俺の妻に手を出すな~離婚前提なのに、御曹司の独占愛が爆発して~
いつまでこの指輪が左手にあるのかどうかわからないが、せめてその間は蒼真の妻として力を尽くそう。

里穂は改めてその思いを強くした。

   




翌日の日曜日、朝食を済ませた里穂が自室でピアノを弾いていると、佳也子からメッセージが届いた。

【昨日、はしゃぎすぎて足が疲れちゃったの。残念だけど、今日の講習会はお休みするわ。杏さんにも連絡しておくわね】

毎回メイクを教わるのはもちろん杏や友達に会うのを楽しみにしている佳也子が欠席するのは珍しい。

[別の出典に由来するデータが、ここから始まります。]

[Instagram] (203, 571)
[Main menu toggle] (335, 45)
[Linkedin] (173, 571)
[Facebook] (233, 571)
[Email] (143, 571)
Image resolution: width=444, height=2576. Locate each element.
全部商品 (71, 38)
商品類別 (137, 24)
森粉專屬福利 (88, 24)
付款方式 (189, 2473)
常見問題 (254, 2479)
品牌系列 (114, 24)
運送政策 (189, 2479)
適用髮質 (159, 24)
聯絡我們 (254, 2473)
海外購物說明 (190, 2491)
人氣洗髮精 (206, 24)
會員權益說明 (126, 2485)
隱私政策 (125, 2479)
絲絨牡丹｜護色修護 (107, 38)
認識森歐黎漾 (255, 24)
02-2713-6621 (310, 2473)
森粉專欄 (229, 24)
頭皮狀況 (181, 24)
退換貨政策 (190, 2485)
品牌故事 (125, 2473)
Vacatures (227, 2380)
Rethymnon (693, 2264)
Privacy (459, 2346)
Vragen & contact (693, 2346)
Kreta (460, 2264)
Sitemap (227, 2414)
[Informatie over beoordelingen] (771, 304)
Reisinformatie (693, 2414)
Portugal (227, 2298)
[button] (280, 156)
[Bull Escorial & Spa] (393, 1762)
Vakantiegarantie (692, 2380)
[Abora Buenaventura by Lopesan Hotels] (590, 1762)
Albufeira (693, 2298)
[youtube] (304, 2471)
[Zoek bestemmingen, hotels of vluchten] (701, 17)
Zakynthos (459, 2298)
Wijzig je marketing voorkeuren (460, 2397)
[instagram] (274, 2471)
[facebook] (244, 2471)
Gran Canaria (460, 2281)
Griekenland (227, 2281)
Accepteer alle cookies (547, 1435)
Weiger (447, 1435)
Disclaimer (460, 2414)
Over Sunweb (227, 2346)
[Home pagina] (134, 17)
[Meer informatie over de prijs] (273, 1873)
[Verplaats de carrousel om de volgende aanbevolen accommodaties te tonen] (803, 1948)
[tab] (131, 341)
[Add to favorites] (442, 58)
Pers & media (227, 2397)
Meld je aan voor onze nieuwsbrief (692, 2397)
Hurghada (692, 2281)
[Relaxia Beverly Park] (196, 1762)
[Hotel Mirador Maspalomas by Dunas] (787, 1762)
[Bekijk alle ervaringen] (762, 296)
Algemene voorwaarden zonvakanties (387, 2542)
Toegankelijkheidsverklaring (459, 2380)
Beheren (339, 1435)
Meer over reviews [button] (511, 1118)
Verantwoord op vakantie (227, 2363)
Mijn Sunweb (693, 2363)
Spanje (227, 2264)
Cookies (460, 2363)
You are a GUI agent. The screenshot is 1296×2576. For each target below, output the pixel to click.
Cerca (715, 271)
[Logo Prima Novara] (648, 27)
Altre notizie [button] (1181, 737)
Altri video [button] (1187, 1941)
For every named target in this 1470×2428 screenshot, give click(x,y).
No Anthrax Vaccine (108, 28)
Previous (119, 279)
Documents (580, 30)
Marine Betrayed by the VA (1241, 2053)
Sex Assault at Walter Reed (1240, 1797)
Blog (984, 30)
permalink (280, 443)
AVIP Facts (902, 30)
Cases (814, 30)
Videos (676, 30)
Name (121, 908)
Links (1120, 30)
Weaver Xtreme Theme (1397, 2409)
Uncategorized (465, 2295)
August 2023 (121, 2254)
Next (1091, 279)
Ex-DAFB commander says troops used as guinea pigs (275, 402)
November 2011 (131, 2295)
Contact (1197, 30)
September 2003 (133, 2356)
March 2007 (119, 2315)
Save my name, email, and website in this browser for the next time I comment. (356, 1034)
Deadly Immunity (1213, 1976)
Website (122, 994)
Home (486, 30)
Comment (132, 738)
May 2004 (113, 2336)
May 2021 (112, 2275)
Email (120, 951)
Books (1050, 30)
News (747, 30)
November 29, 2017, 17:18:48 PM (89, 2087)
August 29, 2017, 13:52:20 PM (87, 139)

昨日の町内会の日帰り旅行で無理をしたのかもしれない。

よほど足の具合が悪いのかと気になり雫にメッセージを送って尋ねてみると。

【確かに足は疲れてるみたいだけど、それより二日酔いで頭が痛いんだって。昨日、戻ってきてから重さんのお店で大宴会。ちなみに恭太郞も飲みすぎでぶっ倒れてるよ】

「本当に倒れてる」

続けて送られてきた写真には、ソファに倒れ込んでいる恭太郞が映っている。苦しそうに顔を歪め、すがるようにクッションを抱きしめている。

「二日酔いって、どれだけ飲んだんだろ」

アルコールに弱い恭太郞ならわかるが、いくらでもいける佳也子が二日酔いになることは滅多にない。

「里穂、そろそろ出られるか?」

ノックの音とともに聞こえて来た声に振り向くと、開いていたドアから蒼真が顔を覗かせていた。